Lucy Jarrett lives in Japan with her boyfriend, Yoshi. Her mother has been hurt in an auto accident and although it’s not serious, Lucy thinks about returning home to the Lake of Dreams in upstate New York.
Lucy’s presently unemployed and, with Yoshi’s encouragement, decides to go home where he’ll join her later. She’s not sure how she feels about Yoshi and still has unresolved emotional issues about her father’s tragic drowning a decade ago.
Lucy’s brother, Blake, picks her up at the airport. He warns her much has changed since she was last home: her teen romance, Keegan, is back in town with a successful glass studio. Keegan employs several people in his studio both as artists and staff in his sales room. He’s become well-known for both his blown glass and his skill in restoration and preservation of stained glass. Additionally, the weapons depot, the largest employer in town, has closed and has crushed the economy. Everyone is conniving for ways to use the environmentally sensitive land for their own personal gain.
Lucy isn’t ready to learn her mother has entered into a romantic relationship when she’s still dealing with the grief, anger, and even guilt of her father’s death. She’s never told anyone about the last time she saw her dad before he left to go fishing, primarily because she thinks she could have saved his life had she behaved differently.
Lucy notes the differences Blake told her about. Especially concerning her mother. . . .Pg51[She was only in her early fifties, attractive, vibrant; there was no reason she shouldn’t move on with her life. Maybe, while I was gone, she already had. This was a good thing, at least in theory. So why did it leave me feeling so unsettled? First Blake with a baby on the way, then my mother with a budding romance—it makes me feel left behind, as if, despite my constant travels, I’d really been standing in place.]. . .
Lucy and Yoshi talk frequently but their telephone calls are often unsatisfactory and Lucy’s uneasiness about them as a couple grows. Keegan, her teen romance, slips into the gap, using all his charms to entice Lucy back.
. . .Pg71[I hadn’t expected to be so moved by seeing Keegan again. Maybe it was simply that things had ended so abruptly between us, with no sense of closure or any kindness on my part, but all old stirrings from those last wild days of spring were present again, forceful and unsettling.]. . .
Lucy becomes obsessed with unlocking the mystery of her family’s patriarch, her great-grandfather Joseph Jarrett and the sister no one knew about. The history of the hidden ancestor teaches Lucy of courage, heartache, and love. Why don’t the other members of her family want her to contact the surviving relatives of the ancestor?
Lucy is tireless in her search for her ancestor’s identity and why history happened as it did. Her search leads her to question what might have happened if she hadn’t left the Lake of Dreams. . . .Pg205[I had to see if it might have happened this way—though I couldn’t tell if it was really desire in the present or left over from the unfinished past. Not just the past with Keegan, and a desire to know what might have happened between us if I stayed, but the more uncomfortable past where I kept on leaving—countries, jobs, and people I loved. I kicked at the gravel and walked to the back of Dream Master instead.]. . .

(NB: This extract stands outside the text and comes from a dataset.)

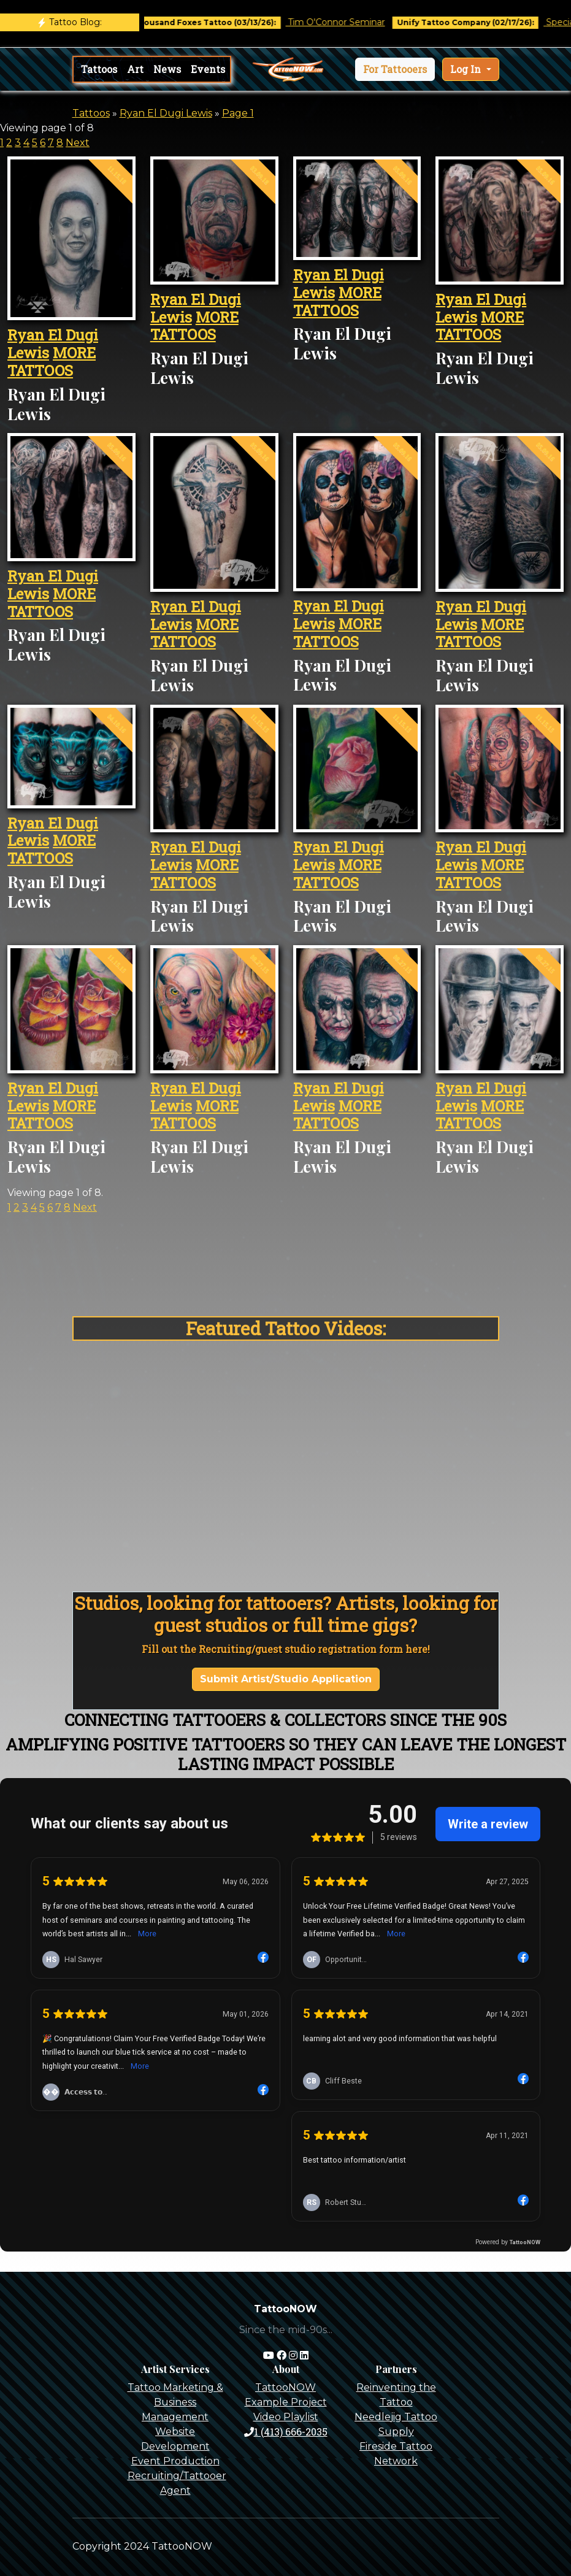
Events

Kim Edwards masterfully allows family secrets to drive The Lake Of Dreams, a puzzle that goes back generations and traces its roots to a collection of intertwined circumstances. Among them are the 1910 appearance of Halley’s comet, the suffragette movement in upstate New York, with glassworks taking the lead, both workaday glass and stained glass in the tradition of Tiffany and John La Farge.
The Lake Of Dreams is masterfully written and Kim Edwards’ lyrical descriptions place the reader at the heart of every scene. This novel aches to be discussed or treasured as a weekend read.
I recommend this book without reservation to both book clubs and individuals alike.